Election Day Guilt Gives Way to Satisfaction
Columnist Gab Bonesso has a tendency to be quite the people-pleaser, which makes election time tense for her.
I am a people-pleaser, so Election Day can be dangerous.
I love to exercise my right to vote, but I feel guilty not voting for half of the candidates. As I approach my polling place I always avoid eye contact so I don’t get offered a flyer by a candidate from the opposite party. And that’s because if they offer me one, I will take it.
I have been known to stand outside of my polling place and let a candidate from the opposite party spew his or her views that were completely contradictory to my own, because I didn’t want to hurt their feelings. It is far easier on my soul if I put my head down, avoid eye contact and just vote.
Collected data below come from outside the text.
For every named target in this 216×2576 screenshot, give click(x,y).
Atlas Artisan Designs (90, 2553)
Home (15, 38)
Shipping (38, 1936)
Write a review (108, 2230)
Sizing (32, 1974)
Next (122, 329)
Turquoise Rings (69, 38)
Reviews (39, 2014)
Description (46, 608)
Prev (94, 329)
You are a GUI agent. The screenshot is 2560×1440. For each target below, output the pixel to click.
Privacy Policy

The problem with that plan during this particular election was that my voting place was packed, with an hour-long wait to vote. I was forced to stand in an elementary school hallway with all of the other voters from my district (most of whom were standing on the opposite side of the political spectrum). It was difficult to avoid eye contact.
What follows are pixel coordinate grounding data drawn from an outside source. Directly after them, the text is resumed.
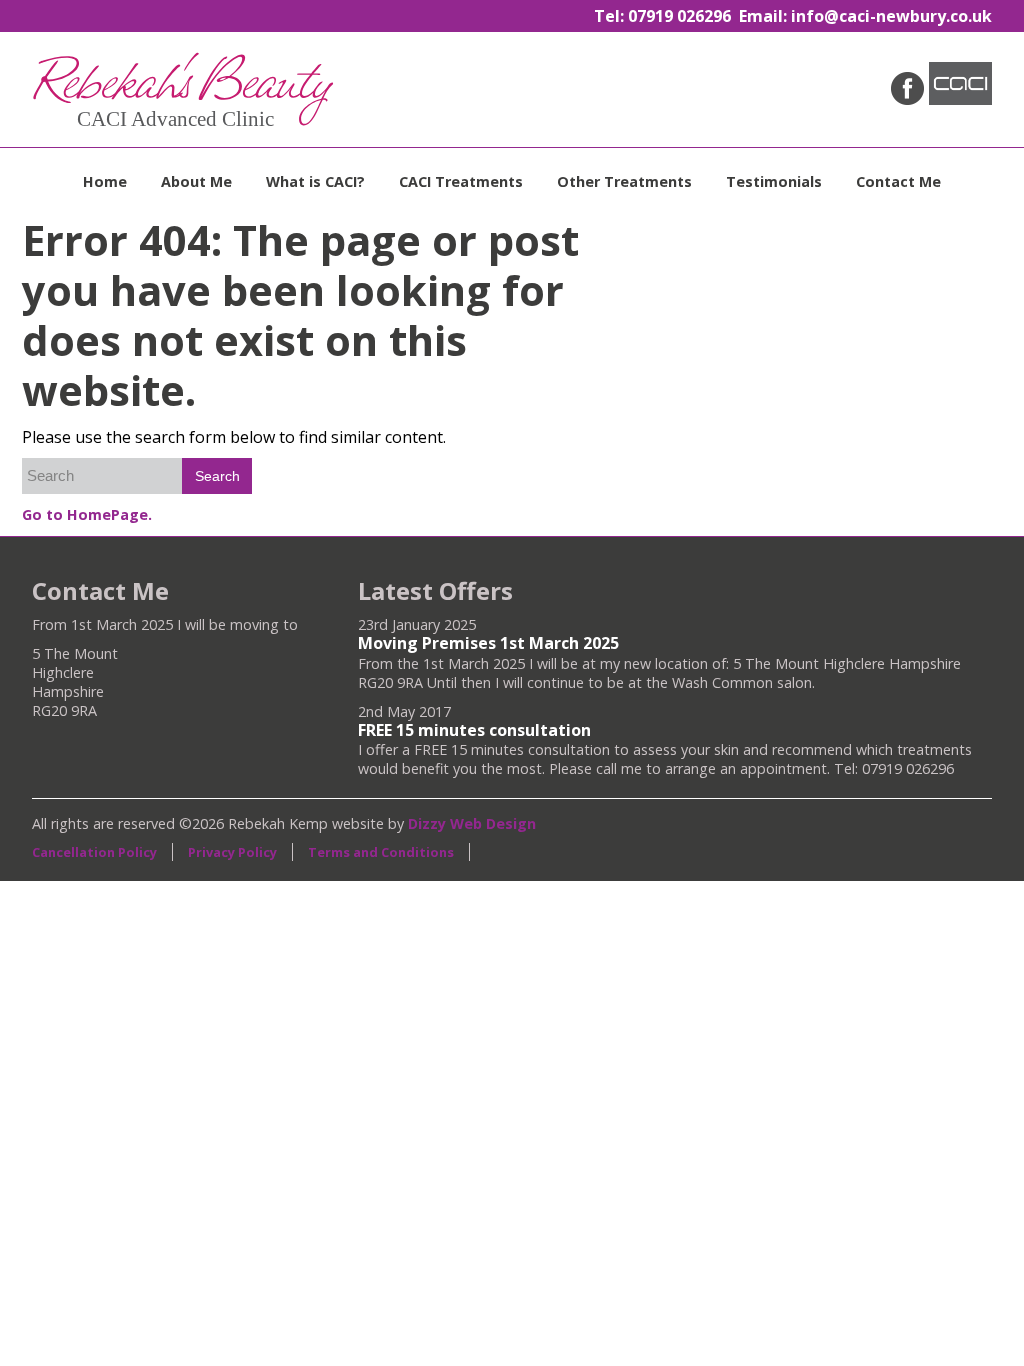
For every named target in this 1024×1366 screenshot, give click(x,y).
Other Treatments (624, 181)
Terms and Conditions (381, 852)
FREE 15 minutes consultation (474, 730)
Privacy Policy (232, 852)
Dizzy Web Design (472, 823)
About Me (196, 181)
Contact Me (898, 181)
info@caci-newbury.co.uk (891, 16)
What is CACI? (315, 181)
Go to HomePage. (87, 514)
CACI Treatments (461, 181)
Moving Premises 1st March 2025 (488, 643)
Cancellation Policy (94, 852)
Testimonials (774, 181)
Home (105, 181)
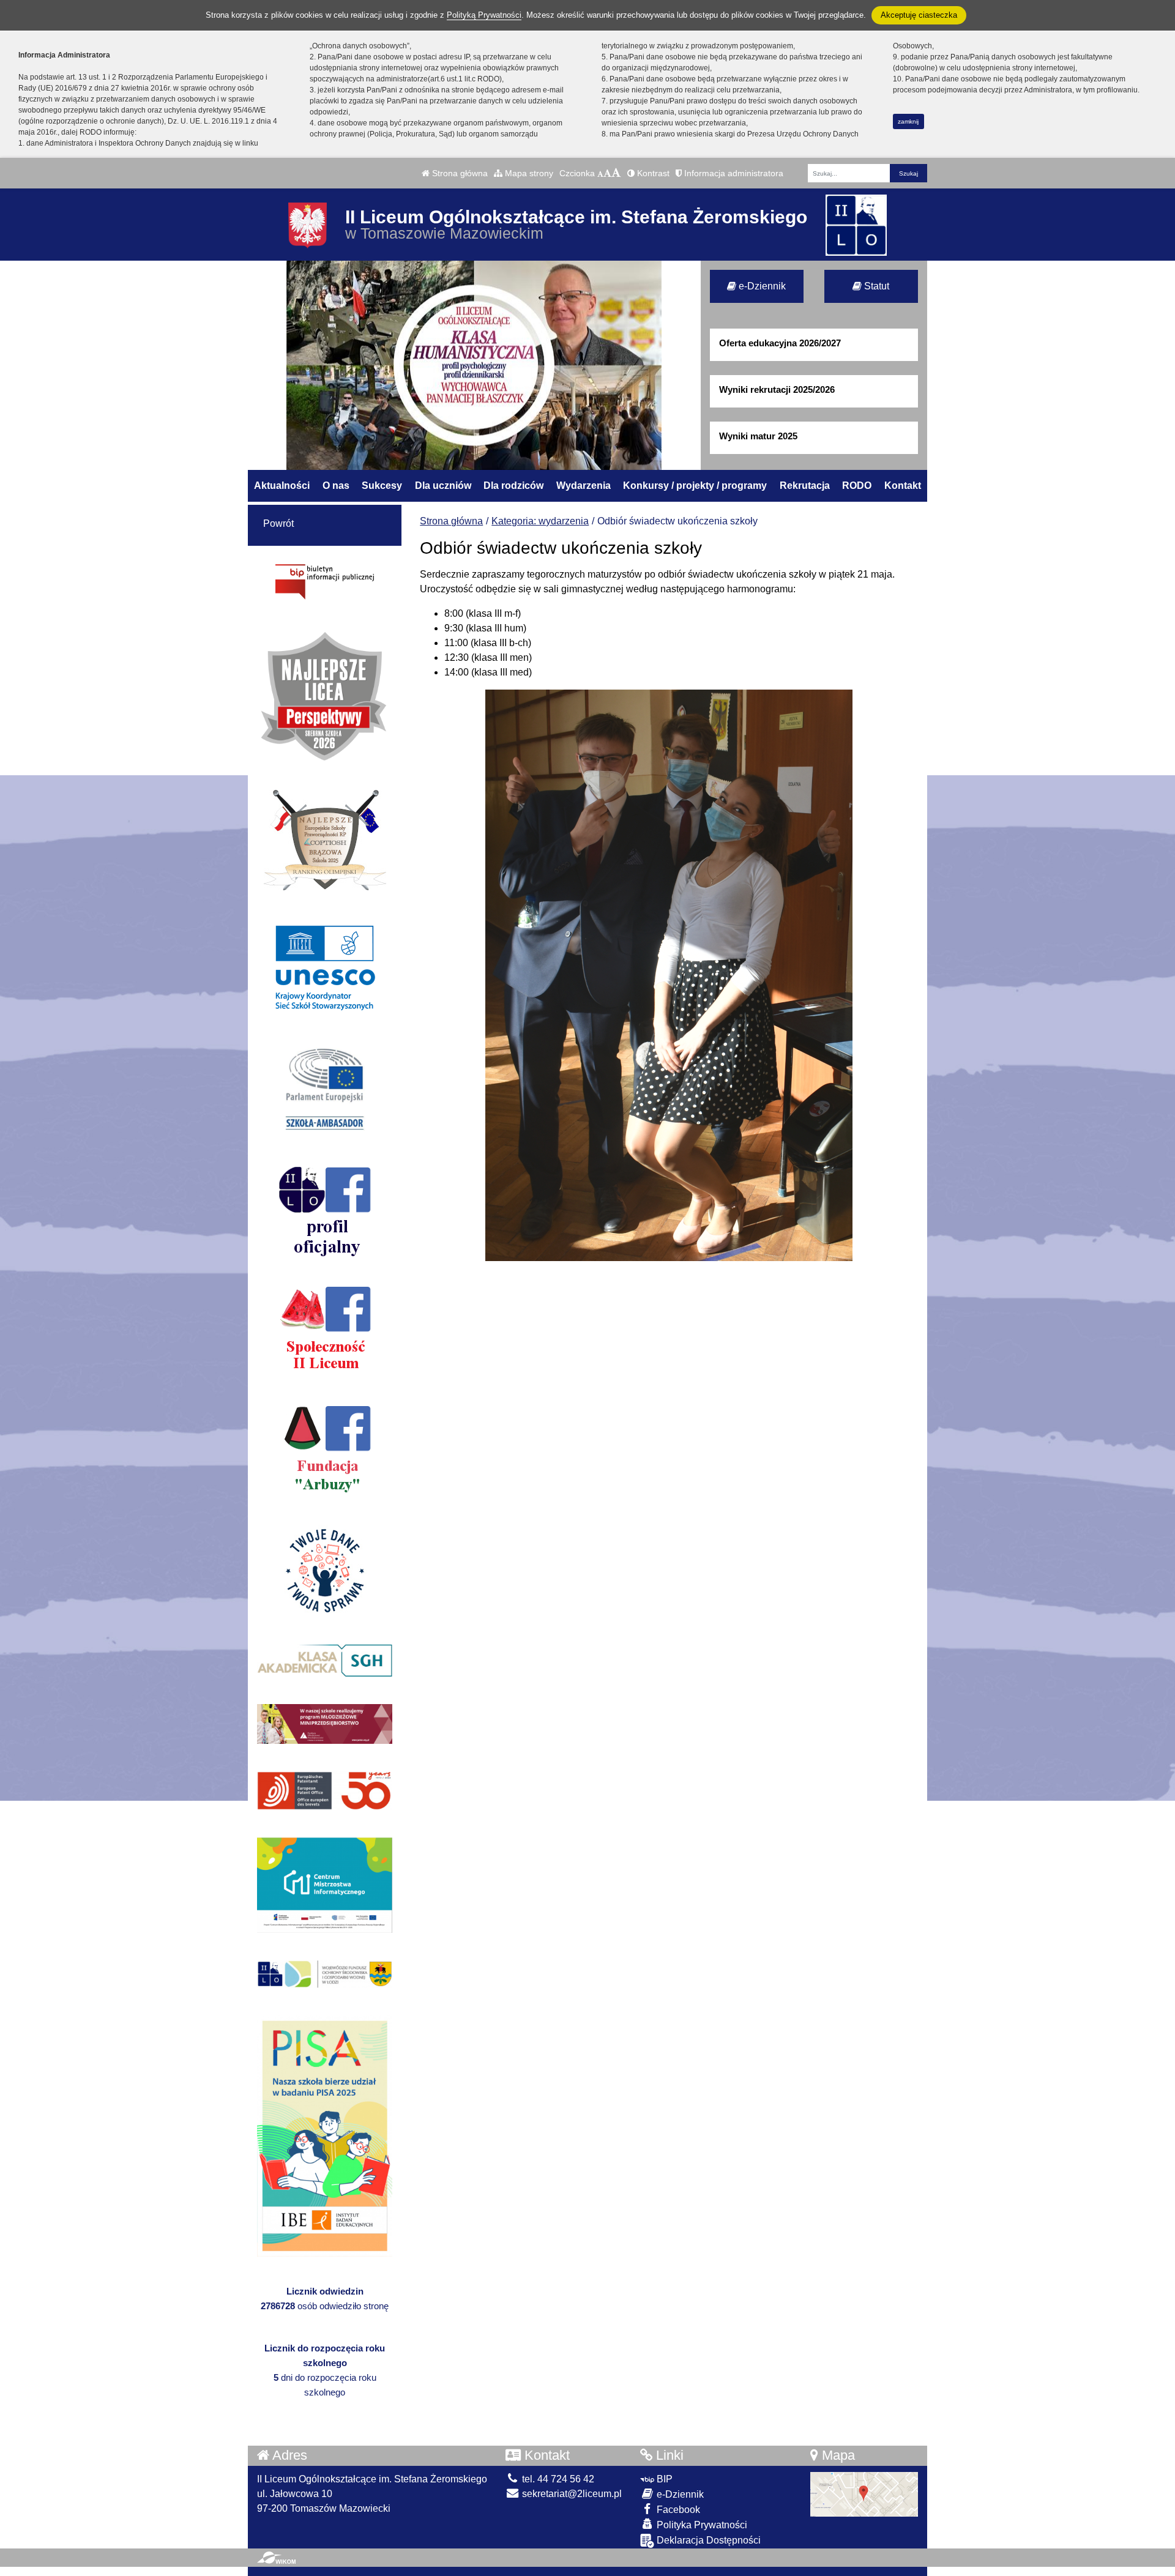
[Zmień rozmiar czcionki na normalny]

Naturally, I was accompanied by my mother, who was proudly supporting her candidate by displaying a pin on her coat. This behavior is a land mine waiting to explode for a people-pleaser because you are inviting people of the opposite party to comment. Lucky for them, no one said anything. My mom wields a wooden cane and stands up for what she believes in. It would not have been a pretty sight.
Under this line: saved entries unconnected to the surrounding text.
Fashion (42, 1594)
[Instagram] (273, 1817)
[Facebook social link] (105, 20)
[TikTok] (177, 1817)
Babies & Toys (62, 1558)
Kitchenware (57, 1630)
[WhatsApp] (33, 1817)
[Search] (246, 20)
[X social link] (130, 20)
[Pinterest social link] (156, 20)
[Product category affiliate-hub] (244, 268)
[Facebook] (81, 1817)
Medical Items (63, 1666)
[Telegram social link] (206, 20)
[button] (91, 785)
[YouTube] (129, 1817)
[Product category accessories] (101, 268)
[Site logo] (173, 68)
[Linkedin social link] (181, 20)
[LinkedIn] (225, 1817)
Despite my “can’t we all just get along” demeanor, one thing made me angry. There seems to be no thought given to people with disabilities, for whom it is a struggle to wait in long lines. As I mentioned, my mother uses a cane. In March, she had hip-replacement surgery, and next month she is having work done on her legs to improve circulation. It's not easy for her to stand for extended periods of time.
When we entered the polling place, I asked the fellow in charge if there was some way she could sit. He said that he would find her a chair. Unfortunately, because we were voting in an elementary school, the only chairs he could find were extremely low to the ground, and not useable. My mother was forced to stand for more than an hour to vote.
I guess it was my annoyance over watching my poor mom suffer for more than an hour struggling to stand in line, but when we finally walked up to the table to sign in to vote, a sweet old lady asked to see my driver’s license. I guess the people-pleaser in me had disappeared by this point. I looked her dead in the eye and said, “No”.
As the law stands now, they can ask, but unless you’re a first-time voter, you don’t have to show an ID.
There was a lot of talk about the Voter ID movement being a form of voter suppression. I’m suggesting not preparing for disabled voters is, perhaps unintentionally, perhaps a potential form of suppression as well.
We hung in there. We voted. And we people were pleased.